Authenticate the CLI first. See Authenticate the QA Wolf CLI.

Run an environment

1
Find the environment’s ID in your QA Wolf workspace under Workspace settings → Environments.
2
From any directory, run:
qawolf flows run --env staging
The CLI:
  1. checks the local .qawolf/staging/ cache, and pulls the environment’s flows only if they are not already cached
  2. loads the environment’s .env file
  3. installs the npm dependencies and Playwright browsers the flows need
  4. runs every flow
To refresh the local cache against the platform, run qawolf flows pull --env staging. See Pull your team’s flows.

Run a subset

Pass a glob pattern to limit which flows run:
qawolf flows run --env staging "checkout/**"
qawolf flows run --env staging "src/flows/login.flow.ts"
With --env, patterns are matched against the pulled cache under .qawolf/<env>/. Without --env, patterns are matched against both the current directory and the pulled cache.

Watch the browser

Pass --headed to see the browser window during a web run:
qawolf flows run --env staging --headed
--headed does not apply to Android flows.

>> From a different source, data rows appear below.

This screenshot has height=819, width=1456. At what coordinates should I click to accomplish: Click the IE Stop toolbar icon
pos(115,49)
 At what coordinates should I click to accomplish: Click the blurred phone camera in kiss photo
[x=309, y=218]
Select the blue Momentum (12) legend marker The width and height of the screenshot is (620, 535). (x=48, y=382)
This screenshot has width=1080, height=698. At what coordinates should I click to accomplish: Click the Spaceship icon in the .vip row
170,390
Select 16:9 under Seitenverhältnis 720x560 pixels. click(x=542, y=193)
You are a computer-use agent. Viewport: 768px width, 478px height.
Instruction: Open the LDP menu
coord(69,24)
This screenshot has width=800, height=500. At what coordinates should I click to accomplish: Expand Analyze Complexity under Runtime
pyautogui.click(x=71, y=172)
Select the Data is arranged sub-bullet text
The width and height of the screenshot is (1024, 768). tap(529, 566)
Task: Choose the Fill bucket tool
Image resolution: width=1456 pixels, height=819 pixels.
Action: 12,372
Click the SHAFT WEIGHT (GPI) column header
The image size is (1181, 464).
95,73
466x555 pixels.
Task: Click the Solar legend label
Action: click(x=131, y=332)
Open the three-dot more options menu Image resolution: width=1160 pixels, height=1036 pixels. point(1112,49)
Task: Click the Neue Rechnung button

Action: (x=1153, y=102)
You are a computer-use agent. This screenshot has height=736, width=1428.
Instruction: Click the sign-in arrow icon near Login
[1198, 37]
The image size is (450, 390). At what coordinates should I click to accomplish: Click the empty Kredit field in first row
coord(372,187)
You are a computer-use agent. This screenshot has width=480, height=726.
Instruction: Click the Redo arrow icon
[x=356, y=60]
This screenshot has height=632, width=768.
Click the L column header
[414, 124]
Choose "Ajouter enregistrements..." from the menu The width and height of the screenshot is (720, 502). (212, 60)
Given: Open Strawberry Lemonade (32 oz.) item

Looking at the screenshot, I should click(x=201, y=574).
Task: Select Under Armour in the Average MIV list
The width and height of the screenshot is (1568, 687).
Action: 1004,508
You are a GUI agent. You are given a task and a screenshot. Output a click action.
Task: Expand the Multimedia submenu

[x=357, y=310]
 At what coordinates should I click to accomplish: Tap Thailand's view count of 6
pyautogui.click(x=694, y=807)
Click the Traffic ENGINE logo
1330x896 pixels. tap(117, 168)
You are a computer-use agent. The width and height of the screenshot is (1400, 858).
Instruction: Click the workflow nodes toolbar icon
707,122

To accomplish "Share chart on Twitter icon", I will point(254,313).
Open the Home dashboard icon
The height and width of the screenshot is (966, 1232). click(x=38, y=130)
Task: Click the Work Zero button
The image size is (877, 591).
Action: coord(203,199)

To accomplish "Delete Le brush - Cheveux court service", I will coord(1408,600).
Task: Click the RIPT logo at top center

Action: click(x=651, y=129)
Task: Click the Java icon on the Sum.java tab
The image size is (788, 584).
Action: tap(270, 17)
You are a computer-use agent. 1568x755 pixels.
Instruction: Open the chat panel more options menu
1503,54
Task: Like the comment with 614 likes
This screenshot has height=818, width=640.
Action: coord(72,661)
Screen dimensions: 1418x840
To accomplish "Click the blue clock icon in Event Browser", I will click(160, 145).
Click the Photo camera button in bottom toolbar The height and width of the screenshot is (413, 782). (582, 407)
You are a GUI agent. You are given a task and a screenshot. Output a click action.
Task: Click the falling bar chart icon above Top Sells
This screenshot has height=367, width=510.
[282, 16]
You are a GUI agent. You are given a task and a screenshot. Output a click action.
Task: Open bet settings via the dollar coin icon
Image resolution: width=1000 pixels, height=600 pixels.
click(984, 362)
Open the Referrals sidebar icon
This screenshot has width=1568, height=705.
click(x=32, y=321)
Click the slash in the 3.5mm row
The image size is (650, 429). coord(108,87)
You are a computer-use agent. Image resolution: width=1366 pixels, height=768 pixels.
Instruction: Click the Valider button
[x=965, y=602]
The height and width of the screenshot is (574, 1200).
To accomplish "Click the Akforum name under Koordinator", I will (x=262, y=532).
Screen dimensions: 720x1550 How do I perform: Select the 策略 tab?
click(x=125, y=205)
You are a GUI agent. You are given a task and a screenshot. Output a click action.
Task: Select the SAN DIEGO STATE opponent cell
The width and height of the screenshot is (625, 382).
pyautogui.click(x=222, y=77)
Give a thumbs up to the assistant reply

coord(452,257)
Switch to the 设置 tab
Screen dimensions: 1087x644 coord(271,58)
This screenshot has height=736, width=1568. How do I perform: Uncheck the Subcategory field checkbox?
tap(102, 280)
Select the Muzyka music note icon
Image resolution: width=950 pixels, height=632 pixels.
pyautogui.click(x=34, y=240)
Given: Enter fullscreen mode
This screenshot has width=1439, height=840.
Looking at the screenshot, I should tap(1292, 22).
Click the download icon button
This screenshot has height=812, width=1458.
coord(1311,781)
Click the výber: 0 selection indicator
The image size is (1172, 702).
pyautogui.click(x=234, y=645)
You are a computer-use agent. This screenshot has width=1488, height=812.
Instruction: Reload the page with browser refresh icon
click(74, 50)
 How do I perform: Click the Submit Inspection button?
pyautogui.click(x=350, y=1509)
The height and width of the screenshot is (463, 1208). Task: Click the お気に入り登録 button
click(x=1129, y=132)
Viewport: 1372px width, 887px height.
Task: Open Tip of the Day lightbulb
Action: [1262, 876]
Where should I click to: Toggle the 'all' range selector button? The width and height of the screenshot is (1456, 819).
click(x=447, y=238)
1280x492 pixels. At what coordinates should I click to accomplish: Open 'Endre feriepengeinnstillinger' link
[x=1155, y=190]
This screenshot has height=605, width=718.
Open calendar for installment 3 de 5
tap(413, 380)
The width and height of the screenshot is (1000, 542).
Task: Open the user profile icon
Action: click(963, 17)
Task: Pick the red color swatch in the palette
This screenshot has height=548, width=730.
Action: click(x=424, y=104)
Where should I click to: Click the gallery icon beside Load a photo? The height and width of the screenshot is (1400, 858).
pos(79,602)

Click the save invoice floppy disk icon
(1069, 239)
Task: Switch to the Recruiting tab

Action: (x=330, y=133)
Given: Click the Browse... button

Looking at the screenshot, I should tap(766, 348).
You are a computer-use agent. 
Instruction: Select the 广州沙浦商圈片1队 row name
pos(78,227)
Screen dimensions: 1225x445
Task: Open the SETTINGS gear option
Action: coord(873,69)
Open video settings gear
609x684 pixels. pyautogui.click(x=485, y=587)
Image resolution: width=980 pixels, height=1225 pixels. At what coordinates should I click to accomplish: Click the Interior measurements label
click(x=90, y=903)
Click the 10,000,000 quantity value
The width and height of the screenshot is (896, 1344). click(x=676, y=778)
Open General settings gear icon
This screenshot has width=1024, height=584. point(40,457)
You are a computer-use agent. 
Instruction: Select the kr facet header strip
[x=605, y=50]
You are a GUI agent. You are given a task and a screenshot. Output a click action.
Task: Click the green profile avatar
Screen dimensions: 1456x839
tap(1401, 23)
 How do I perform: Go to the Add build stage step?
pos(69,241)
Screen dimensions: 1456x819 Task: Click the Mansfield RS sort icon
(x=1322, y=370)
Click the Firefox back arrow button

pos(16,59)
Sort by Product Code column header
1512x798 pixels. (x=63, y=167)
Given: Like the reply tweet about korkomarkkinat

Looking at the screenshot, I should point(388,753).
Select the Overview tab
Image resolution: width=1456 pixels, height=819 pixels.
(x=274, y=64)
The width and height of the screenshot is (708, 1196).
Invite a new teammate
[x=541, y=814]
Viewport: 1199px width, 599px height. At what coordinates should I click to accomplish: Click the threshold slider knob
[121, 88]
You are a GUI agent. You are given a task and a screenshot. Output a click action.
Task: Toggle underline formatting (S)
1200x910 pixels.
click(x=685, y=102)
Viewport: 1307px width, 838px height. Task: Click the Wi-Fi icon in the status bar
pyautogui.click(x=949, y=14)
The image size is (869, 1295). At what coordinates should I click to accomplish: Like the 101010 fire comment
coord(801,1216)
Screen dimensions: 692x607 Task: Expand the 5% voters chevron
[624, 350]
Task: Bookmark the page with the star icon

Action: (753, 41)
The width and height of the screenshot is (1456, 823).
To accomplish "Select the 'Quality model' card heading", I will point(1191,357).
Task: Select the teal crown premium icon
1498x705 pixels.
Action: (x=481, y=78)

Capture artifacts on failure

By default, no video or trace is recorded. To keep artifacts only when a flow fails, set the mode to retain-on-failure:
qawolf flows run --env staging --video retain-on-failure --trace retain-on-failure
Artifacts land in qawolf-output/ (or the directory set by --output-dir). To record HAR files of network traffic:
qawolf flows run --env staging --har retain-on-failure
By default the HAR captures headers and timing only. To include response bodies, pass --har-content full. Response bodies use significantly more memory and disk.

Retry failing flows

qawolf flows run --env staging --retries 2
The CLI retries each failing flow up to the given number of times. A flow that passes on retry is counted as a pass for exit-code purposes.

Stop after the first failure

qawolf flows run --env staging --bail
--bail is useful when iterating on a single flow and you want to fail fast.

Run web flows in parallel

qawolf flows run --env staging --workers 4
--workers controls how many web flows run concurrently. Android flows must run with --workers 1 — the CLI errors out if Android flows are selected with a higher value.

Write a JUnit XML report

qawolf flows run --env staging --junit
The CLI writes a JUnit XML report to qawolf-output/junit-report.xml (or under the directory set by --output-dir). Pass an explicit path to override the default:
qawolf flows run --env staging --junit ./reports/results.xml
The XML report is written alongside the console output and is independent of --json and --agent.

Run flows you authored locally

If you’ve scaffolded a local-only project with qawolf init, run without --env:
qawolf flows run
The CLI discovers flows matching **/*.flow.{ts,js} in the current directory and runs them against locally-installed runtime dependencies. See Install dependencies if you need to install browsers or Android tooling explicitly.

Exit codes

qawolf flows run exits with 0 when every flow passes and 1 when one or more fail. See Exit codes for the full list.

Current limitations

  • Android flows must run with --workers 1. Parallel execution is supported for web flows only.
  • iOS flows are not executed. The CLI skips them with a warning.
  • Flows that target the legacy "Basic" platform pull successfully but cannot be executed by the CLI.
  • Flows where target is a computed value rather than a string literal are skipped because the CLI cannot determine the platform ahead of time.